Entscheidungsstichwort (Thema)

Sozialgerichtliches Verfahren. Rechtsanwaltsvergütung. Terminsgebühr. Berücksichtigung von Wartezeiten bei der Bewertung des Umfangs der anwaltlichen Tätigkeit

 

Leitsatz (amtlich)

Wartezeiten eines Rechtsanwalts vor einem Termin zur mündlichen Verhandlung, die die in der Ladung mitgeteilte Uhrzeit um mehr als 15 Minuten überschreiten und die allein der Sphäre des Gerichts zuzurechnen sind, wirken sich bei der Bewertung des Umfangs der anwaltlichen Tätigkeit erhöhend aus (Anschluss an LSG Schleswig vom 22.11.2016 - L 5 SF 91/15 B E = AnwBl 2017, 449).

 

Tenor

I. Auf die Erinnerung des Erinnerungsführers wird der Festsetzungsbeschluss des Sozialgerichts Dresden vom 23. November 2016 - S 20 AS 7587/13 - dahingehend abgeändert, dass die aus der Staatskasse an den Erinnerungsführer zu zahlenden Gebühren und Auslagen auf insgesamt 577,15 € festgesetzt werden.

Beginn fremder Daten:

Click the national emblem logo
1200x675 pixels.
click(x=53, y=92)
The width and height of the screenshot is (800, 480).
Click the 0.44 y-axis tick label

II. Das Verfahren ist gebührenfrei; Kosten sind nicht zu erstatten.

III. Die Beschwerde wird zugelassen.

 

Gründe

I.

Streitig ist die Höhe der aus der Staatskasse zu erstattenden Vergütung des im Rahmen der Prozesskostenhilfe (PKH) beigeordneten Rechtsanwalts.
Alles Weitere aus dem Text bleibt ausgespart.